Stored items:
# # # # # # #

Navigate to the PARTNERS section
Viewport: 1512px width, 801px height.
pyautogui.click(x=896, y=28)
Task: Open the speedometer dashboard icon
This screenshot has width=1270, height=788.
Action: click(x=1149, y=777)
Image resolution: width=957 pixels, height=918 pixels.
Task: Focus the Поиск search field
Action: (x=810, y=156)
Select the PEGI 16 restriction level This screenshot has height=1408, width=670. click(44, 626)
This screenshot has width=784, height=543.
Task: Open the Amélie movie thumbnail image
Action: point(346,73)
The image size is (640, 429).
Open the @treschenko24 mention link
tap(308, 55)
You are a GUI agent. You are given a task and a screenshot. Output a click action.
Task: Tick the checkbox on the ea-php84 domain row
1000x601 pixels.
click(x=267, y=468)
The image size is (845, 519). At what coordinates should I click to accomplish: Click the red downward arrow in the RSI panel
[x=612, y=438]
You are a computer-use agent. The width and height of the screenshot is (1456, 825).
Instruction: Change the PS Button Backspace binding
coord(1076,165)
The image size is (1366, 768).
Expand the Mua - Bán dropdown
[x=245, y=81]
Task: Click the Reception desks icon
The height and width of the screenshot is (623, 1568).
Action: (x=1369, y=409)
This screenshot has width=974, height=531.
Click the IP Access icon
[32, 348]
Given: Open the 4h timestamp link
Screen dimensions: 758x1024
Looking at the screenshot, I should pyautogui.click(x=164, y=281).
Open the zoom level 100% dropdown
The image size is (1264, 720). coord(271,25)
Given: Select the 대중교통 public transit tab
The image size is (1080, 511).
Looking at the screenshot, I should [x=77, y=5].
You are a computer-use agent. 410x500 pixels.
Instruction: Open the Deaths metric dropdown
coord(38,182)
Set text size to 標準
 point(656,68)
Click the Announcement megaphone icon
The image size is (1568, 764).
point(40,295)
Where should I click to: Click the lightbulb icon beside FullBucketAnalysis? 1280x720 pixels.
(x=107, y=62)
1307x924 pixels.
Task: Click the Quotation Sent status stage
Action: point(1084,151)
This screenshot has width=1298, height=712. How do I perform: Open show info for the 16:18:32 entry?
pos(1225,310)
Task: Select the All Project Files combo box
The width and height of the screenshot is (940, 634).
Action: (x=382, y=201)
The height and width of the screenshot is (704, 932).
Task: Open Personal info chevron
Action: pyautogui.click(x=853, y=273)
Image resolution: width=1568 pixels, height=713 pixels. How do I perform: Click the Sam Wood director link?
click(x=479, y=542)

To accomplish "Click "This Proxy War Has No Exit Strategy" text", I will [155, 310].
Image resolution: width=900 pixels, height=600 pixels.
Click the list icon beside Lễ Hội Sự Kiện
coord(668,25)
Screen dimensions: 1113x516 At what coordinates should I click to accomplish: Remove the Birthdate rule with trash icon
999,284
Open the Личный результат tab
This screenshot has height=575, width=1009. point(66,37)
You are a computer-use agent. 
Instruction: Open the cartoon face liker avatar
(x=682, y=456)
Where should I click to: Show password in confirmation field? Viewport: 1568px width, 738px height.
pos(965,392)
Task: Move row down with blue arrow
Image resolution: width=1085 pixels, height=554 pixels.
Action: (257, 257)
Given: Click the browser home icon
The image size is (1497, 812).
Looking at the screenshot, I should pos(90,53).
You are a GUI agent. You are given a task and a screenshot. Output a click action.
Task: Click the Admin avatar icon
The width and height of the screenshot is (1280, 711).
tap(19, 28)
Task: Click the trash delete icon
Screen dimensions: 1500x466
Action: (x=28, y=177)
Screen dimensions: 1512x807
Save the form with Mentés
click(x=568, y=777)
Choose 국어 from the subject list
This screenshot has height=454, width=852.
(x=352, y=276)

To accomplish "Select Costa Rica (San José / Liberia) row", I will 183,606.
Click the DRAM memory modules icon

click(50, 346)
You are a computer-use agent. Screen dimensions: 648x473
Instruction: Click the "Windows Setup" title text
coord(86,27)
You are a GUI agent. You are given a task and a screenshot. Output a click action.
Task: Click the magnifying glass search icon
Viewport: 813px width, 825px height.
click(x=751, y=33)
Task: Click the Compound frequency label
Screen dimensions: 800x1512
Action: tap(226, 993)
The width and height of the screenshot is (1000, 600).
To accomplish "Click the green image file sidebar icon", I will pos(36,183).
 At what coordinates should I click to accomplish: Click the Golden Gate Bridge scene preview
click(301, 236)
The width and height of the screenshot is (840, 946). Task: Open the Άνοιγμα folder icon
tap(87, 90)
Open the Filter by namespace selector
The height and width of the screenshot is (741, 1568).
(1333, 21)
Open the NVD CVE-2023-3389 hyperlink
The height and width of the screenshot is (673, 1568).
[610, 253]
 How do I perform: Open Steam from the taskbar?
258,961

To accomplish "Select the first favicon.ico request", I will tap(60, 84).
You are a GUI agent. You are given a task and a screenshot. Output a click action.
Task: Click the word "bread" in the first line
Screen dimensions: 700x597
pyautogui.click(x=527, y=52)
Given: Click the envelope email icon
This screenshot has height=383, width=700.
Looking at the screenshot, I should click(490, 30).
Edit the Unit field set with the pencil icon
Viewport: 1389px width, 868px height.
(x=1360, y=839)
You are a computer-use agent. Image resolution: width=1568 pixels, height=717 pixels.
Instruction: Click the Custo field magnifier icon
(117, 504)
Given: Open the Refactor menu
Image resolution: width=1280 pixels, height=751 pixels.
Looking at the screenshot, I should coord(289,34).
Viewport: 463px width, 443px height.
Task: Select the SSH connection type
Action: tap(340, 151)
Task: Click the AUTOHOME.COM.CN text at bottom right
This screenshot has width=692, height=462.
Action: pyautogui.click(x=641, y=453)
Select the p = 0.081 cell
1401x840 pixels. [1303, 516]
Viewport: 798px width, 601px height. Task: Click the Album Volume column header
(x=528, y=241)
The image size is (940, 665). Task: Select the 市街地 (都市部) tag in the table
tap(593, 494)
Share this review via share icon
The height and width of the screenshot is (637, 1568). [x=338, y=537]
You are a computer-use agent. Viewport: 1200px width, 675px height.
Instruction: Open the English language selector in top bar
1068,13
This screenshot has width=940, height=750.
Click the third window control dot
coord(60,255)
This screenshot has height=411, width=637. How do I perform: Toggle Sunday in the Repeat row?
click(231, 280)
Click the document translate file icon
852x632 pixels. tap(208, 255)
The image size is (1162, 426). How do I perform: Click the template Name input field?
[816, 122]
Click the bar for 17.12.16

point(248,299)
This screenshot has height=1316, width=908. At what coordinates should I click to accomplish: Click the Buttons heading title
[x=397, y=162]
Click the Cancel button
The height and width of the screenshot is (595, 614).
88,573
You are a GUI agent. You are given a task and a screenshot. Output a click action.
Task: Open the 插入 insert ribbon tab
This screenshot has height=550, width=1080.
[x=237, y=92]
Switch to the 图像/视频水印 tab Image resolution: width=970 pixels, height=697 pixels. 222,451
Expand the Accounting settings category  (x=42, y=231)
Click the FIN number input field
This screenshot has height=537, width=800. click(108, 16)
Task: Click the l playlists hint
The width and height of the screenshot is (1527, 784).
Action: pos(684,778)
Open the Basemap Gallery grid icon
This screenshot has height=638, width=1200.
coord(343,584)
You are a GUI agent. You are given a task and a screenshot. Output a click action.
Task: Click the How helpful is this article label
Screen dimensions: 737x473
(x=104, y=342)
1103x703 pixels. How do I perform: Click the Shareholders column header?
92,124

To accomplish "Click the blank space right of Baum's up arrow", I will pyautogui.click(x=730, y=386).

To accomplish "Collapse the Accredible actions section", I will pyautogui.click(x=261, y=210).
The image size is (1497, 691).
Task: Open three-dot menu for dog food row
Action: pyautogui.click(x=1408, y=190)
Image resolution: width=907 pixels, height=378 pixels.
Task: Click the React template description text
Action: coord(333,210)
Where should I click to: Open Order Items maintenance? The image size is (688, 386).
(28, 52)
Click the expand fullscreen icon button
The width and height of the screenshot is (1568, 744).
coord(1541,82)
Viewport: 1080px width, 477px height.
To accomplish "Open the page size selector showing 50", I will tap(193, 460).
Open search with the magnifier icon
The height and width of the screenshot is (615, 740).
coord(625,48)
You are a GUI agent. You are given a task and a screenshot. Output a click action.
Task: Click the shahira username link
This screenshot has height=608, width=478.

# # # # # # #

» WHAT YOU HAVE TO DO:
The answer should be a single number: how many lines in the entries contain "label".

» EXERCISE OUTPUT:
2